A company can use a variety of pricing strategy to set the prices of its products and services, anyway, whatever is the strategy used it will need well-structured information and a data-driven approach to take the right decisions.
Many companies have historical data but only sometimes this data are properly organized. However, it is very important to make this information usable in order to establish a correct pricing.
The number “15” is only a number and it could be, for example, a house number if I am not writing “€” just after it. The data “15€”, instead, let me know we are speaking about a price. Have a column named “price” in a database table named “product price”, properly completed, gives me a certainty. So, that number “15” becomes a usable content, with a functional information.
Once the input data representing the set are identified, the next step will be the data preparation and standardization.
Following, some examples:
- “John Doe” / “john doe”: they certainly represent the same information, but if we not standardize this defects in a single standard format, we will erroneously have to deal with two “John Doe” instead of one. Errors and values like this happen often, and the risk is to waste a lot of time looking for the original mistake.
- 13/11/2021, 11/13/2021, 2021/11/13, 2021-11-13 representing the same date, but different format exist (Italian, English, American with “/” and American with “-”) and they must be standardize before to proceed with any analysis.
- 45°28’38” – 9°10’53” and 45°27′51 – 9°11′22″ are both geographic coordinates of Milano area. Then if my aim would be to identify the city of Milan with only one coordinate, I will have to choose only one of the two to avoid data conflicts.
- Lunedì and Monday: represents the same day of the week, but in two different languages, so if I do not level them out the risk is to analyse a 14 days week.
In an ideal world, a database should already contains uniform and well-structured data itself, but due to the low digitisation level of most of the companies, today is not yet like this.
Once the possible inconsistencies in the existing database and in the new information saving flows have been corrected, the definitive information set is obtained. Before to proceed with the next steps is necessary to check that these information are correct: an incorrectly powered algorithm, inevitably produces incorrect results.
Data-driven pricing
Going back to the initial target, that is pricing products, the information needed are the one needed to estimate the products demand:
- Sales report, with details of quantity sold for any price and for any product, with date and time specified;
- Information about eventual promotion applied for any products in the past and in the present;
- information on customers or group of customers, useful to understand, for example, the demand changes in relation with the nationality;
- different information about competitors:
- Present and past prices for similar products to ours.
- Present and past promotion applied by competitors.
- Qualitative information, such as the market share of each competitor.
- Other information useful to estimate the demand and market related, for example:
- speaking about transports, the delivery method chosen by customers could be influenced by a concomitant event (e.g. delivery demand in event of outbreak)

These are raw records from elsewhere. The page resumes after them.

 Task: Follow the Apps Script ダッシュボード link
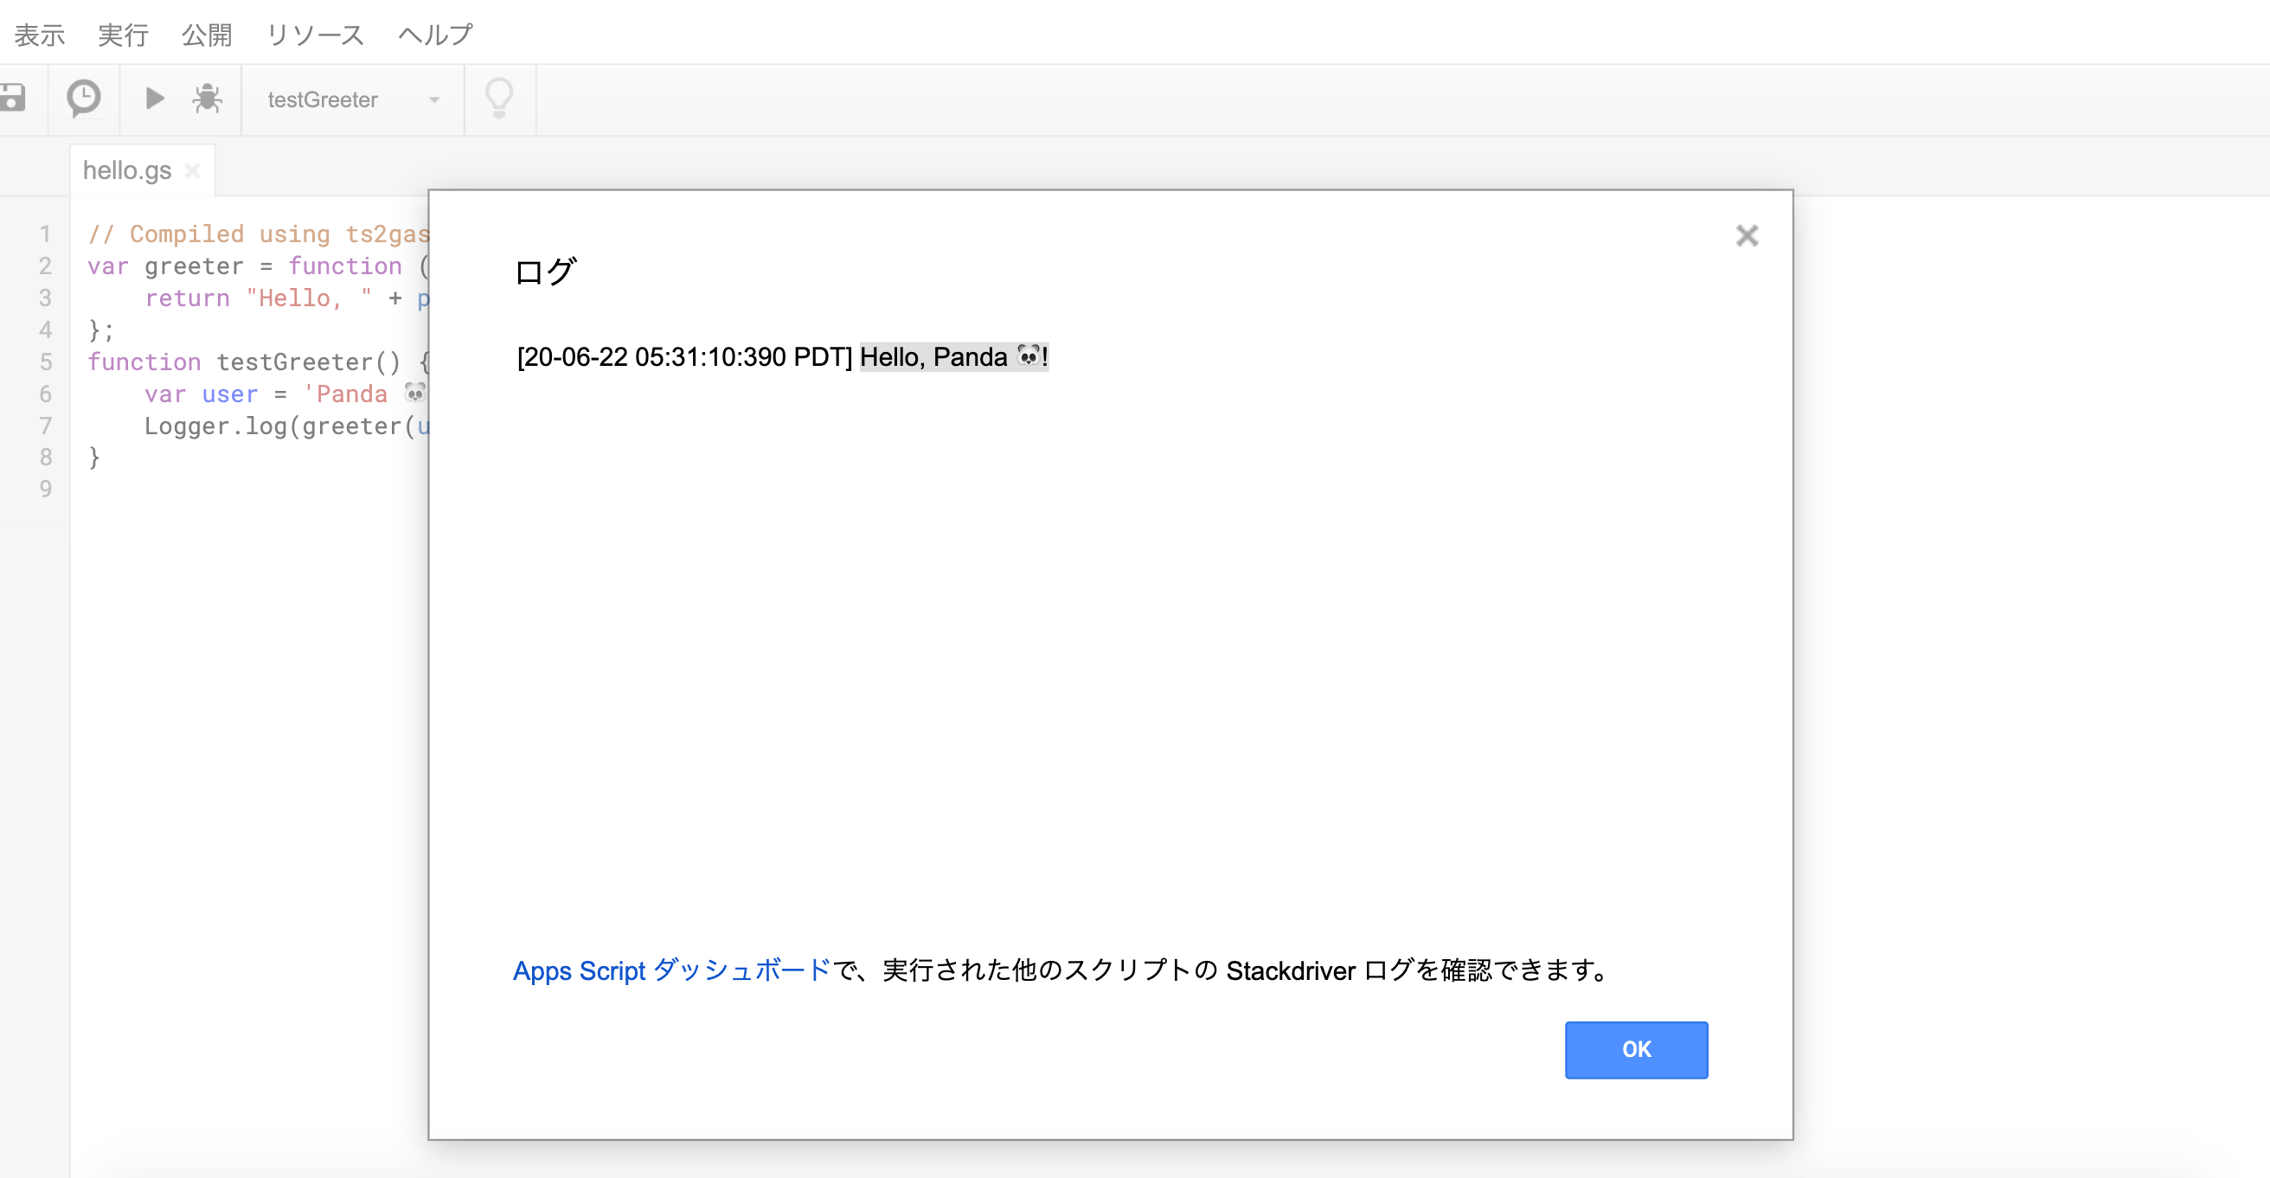tap(671, 970)
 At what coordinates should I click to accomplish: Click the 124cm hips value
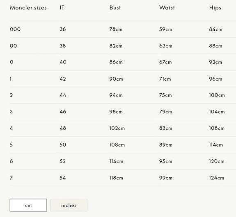click(x=217, y=178)

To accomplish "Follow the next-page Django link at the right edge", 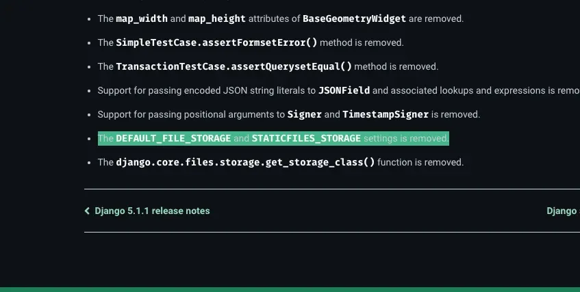I will click(x=563, y=211).
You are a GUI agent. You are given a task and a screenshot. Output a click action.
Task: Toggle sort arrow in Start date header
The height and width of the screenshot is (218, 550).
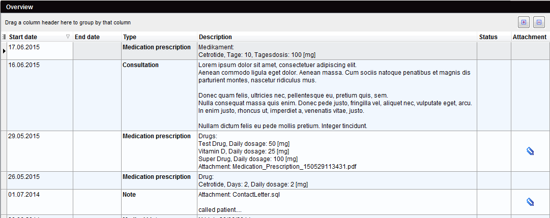pyautogui.click(x=68, y=37)
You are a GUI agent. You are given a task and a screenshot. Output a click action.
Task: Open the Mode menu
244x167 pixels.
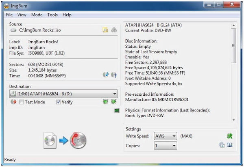[x=37, y=15]

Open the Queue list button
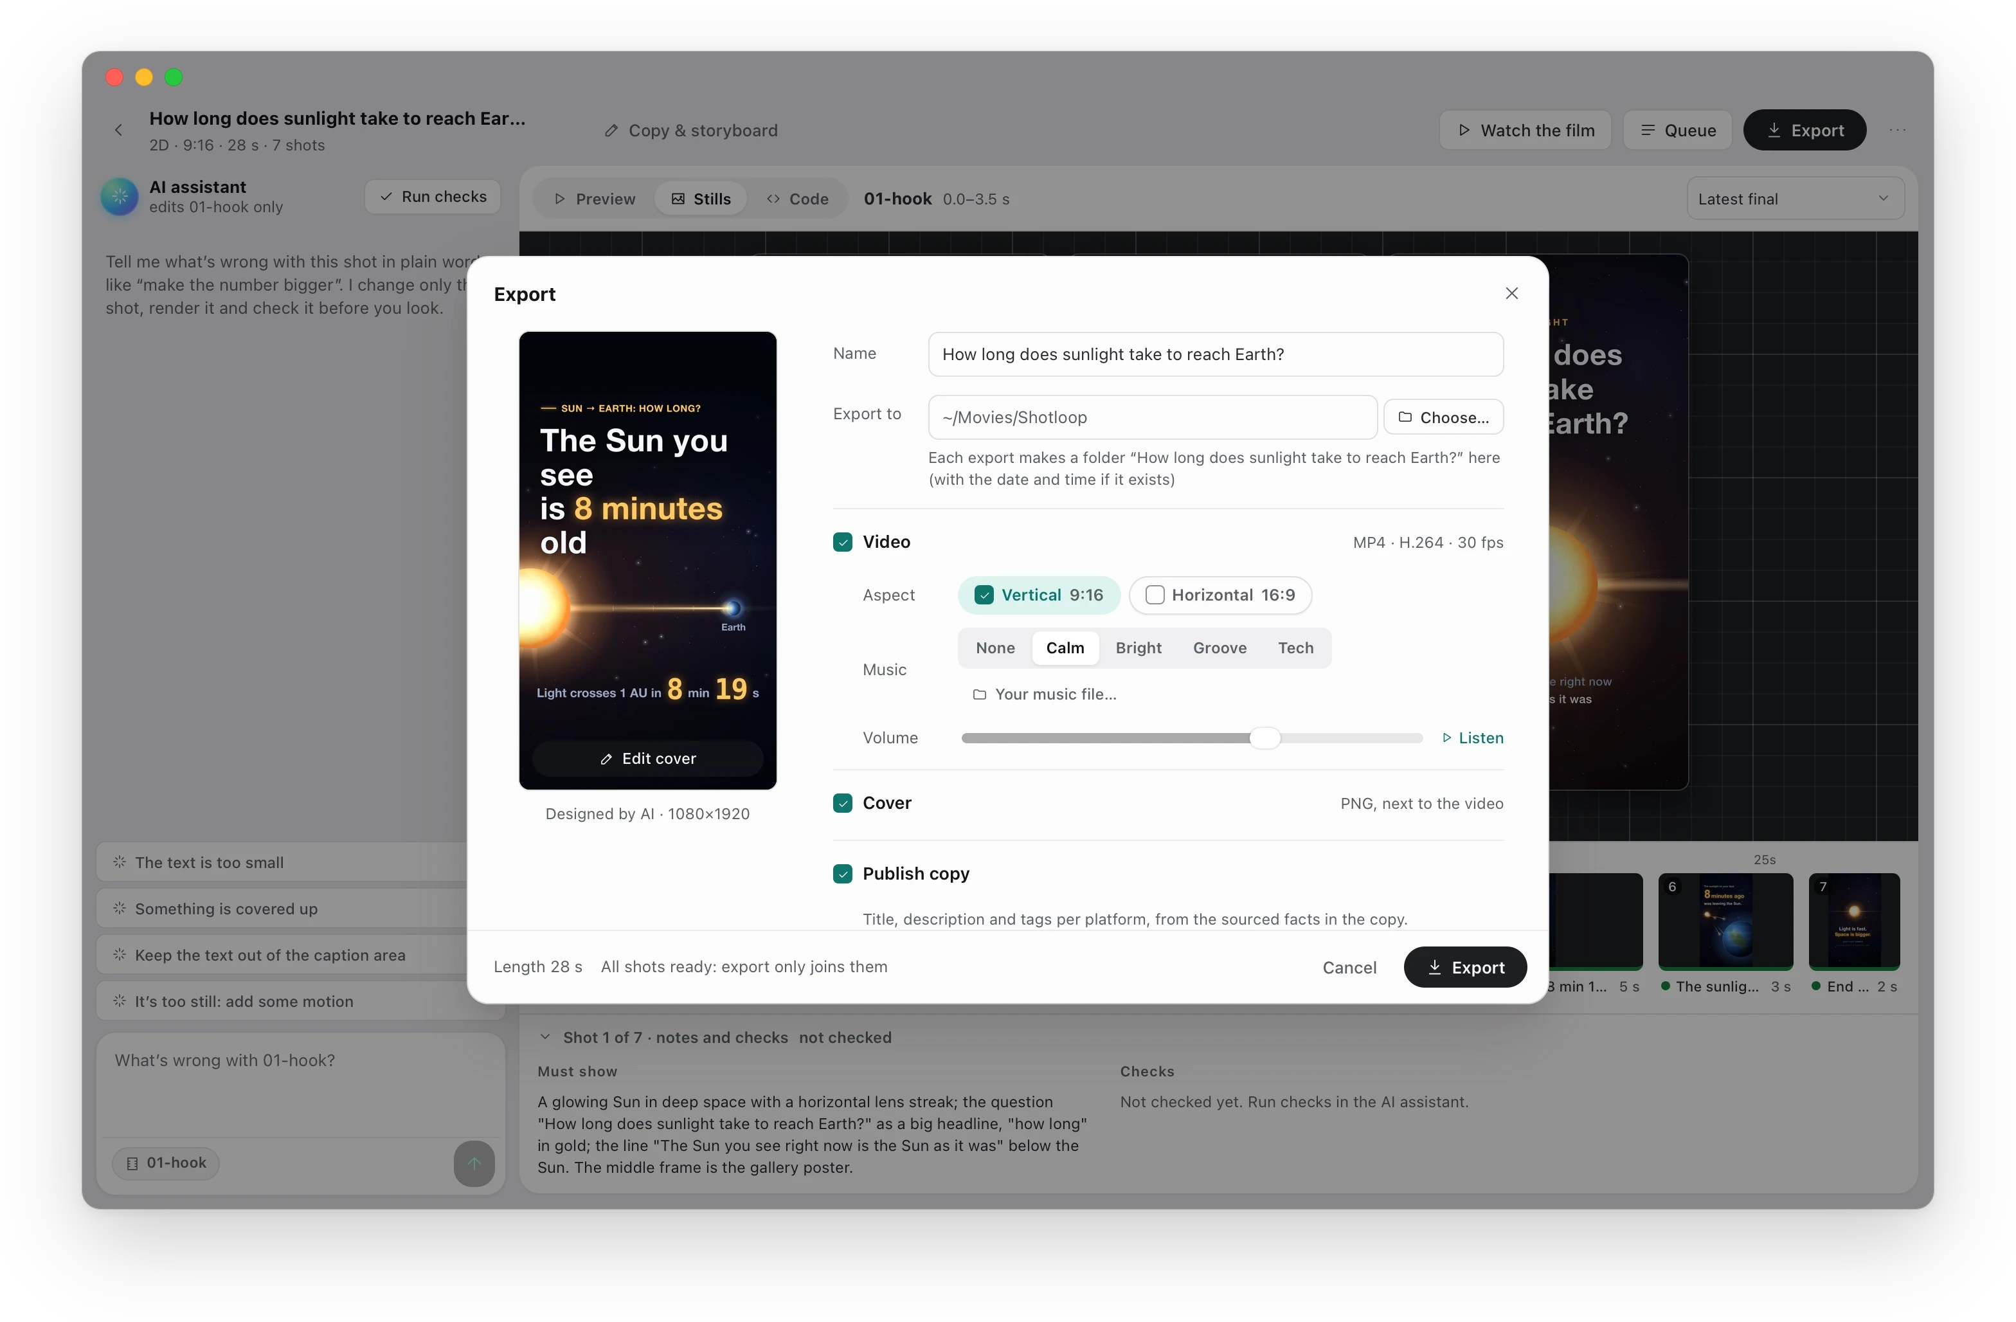coord(1678,130)
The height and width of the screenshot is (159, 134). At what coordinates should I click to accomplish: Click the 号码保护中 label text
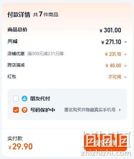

- if we are, for example, managing a video on demand service, it may be useful to keep track of meteorological information.
- …
It must be said that these information are not all essential for a correct pricing: data of transaction and promotion may be enough to get close to a correct result, which however can be approximate without the support of the other data.
the importance of the data enrichment process
Collecting more information related to competitors or weather trend and use them through artificial intelligence algorithm could allow to learn apparently hidden relationship or information. For example, analysing e-commerce data we could understand that in correspondence with bad weather conditions the number of laptops purchased grows. Having this information available, an algorithm would be able to optimize the prices and increase the company’s revenues.
In addition to the quality and variety of information entered in the file is important to focus on the importance of their numerousness. With a database containing only 100 transactions is not possible to apply artificial intelligence algorithms effectively. In that case will be enough, at least initially, to use simpler algorithm such as preset system and periodical evaluation (for example “lower the price of bread of the 40% after the 5 pm”), or a mathematical interpolation function that allows to estimate, for example, the demand and the relative price to maximize the turnover of the quantity sold. This methods are relatively simple to build and can be a good start when you have few historical sales data.